Your answer must be the exact lines from the one with "Click the number 1 exercise badge" to the end of the data, both included, with no pictures.

────────────────────

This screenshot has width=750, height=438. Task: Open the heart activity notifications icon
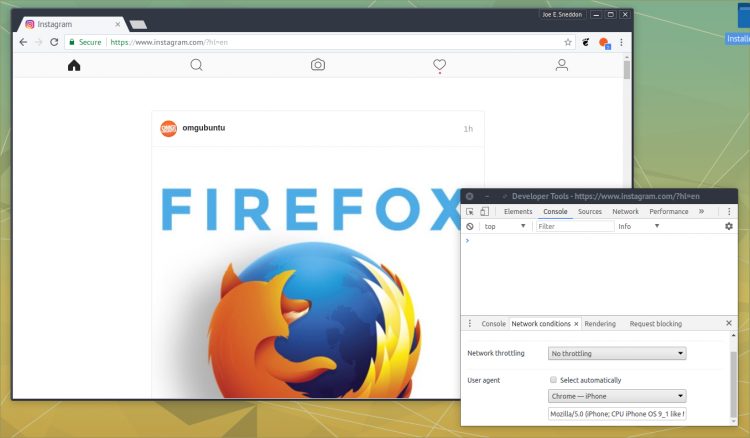point(440,65)
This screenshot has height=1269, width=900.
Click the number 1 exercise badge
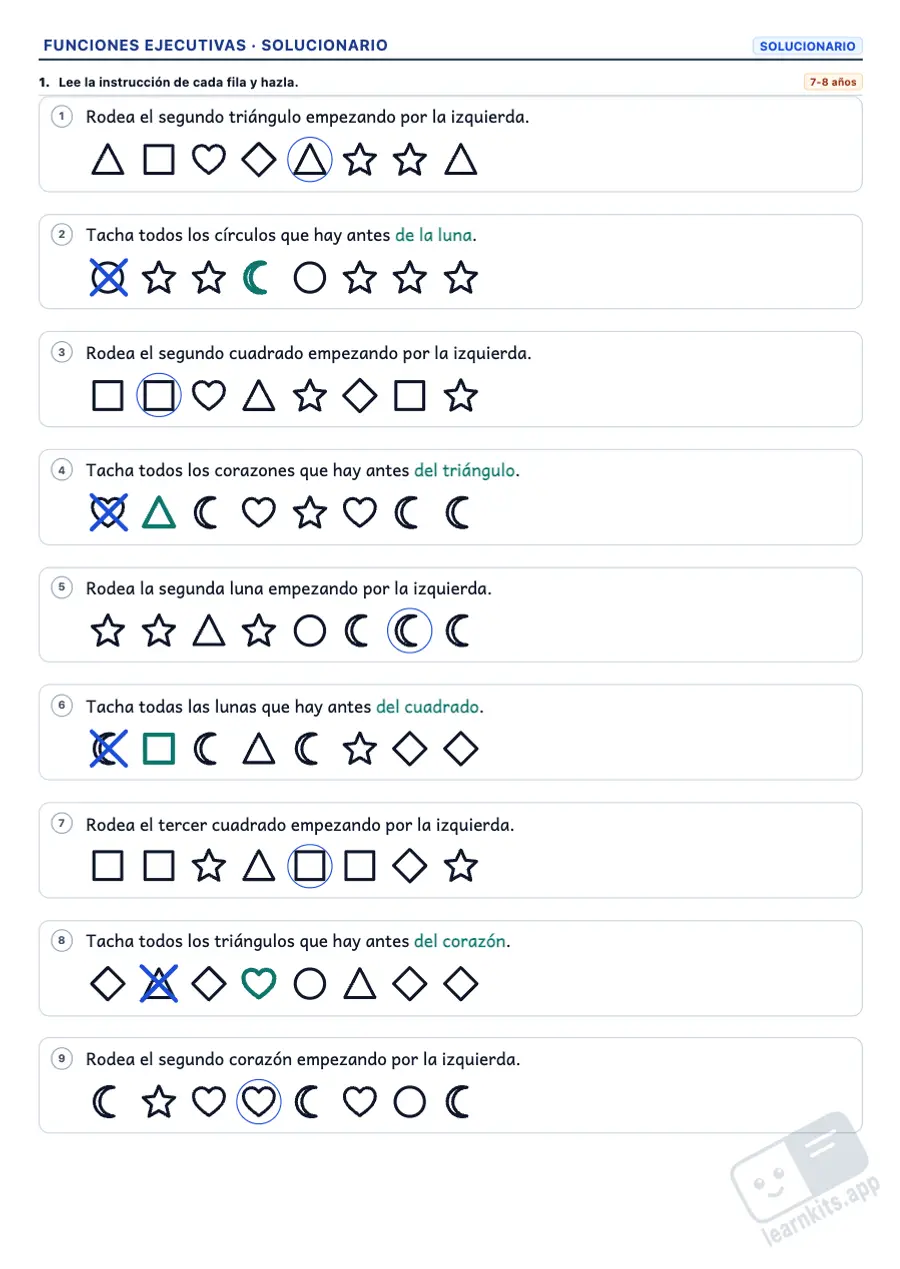[x=63, y=117]
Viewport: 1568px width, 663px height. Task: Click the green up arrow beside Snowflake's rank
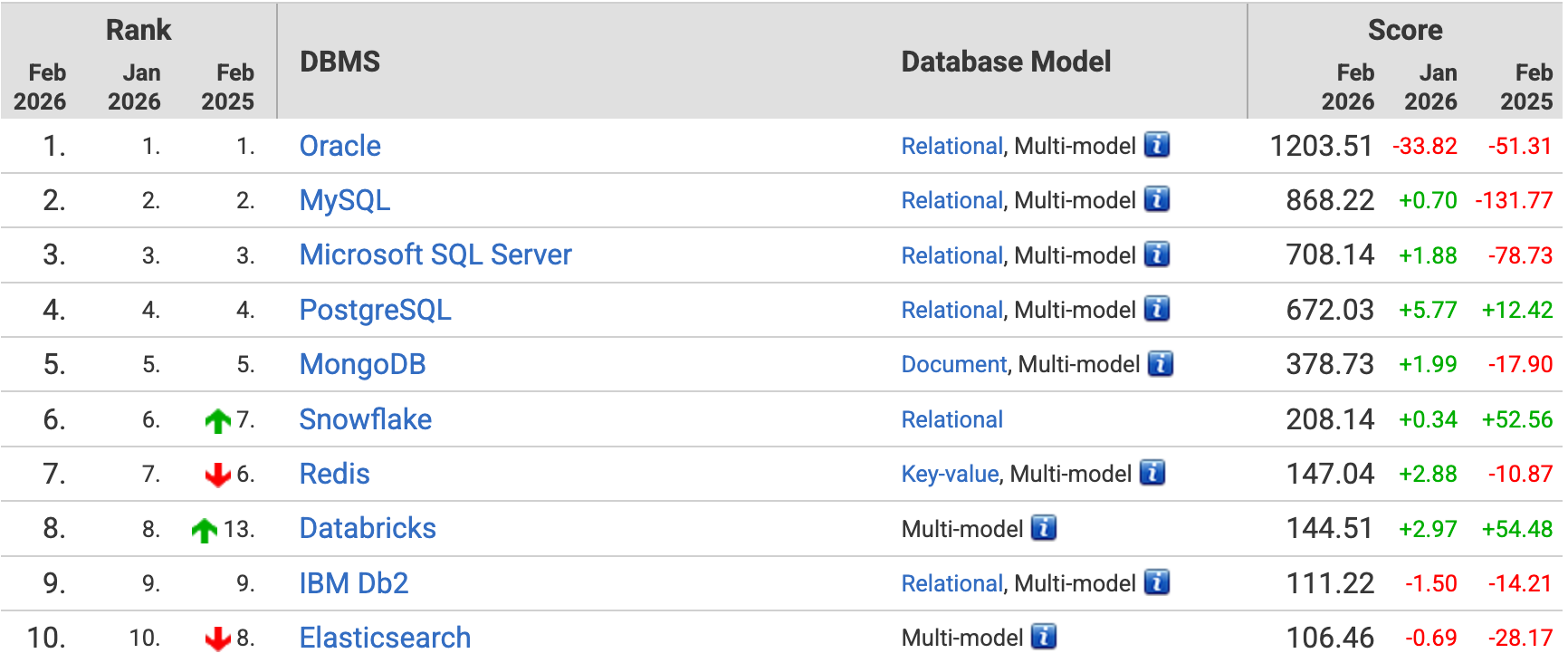[217, 420]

────────────────────

» **Task result**
Click the number 1 exercise badge
[x=63, y=117]
Viewport: 1568px width, 663px height. Task: Click the green up arrow beside Snowflake's rank
[217, 420]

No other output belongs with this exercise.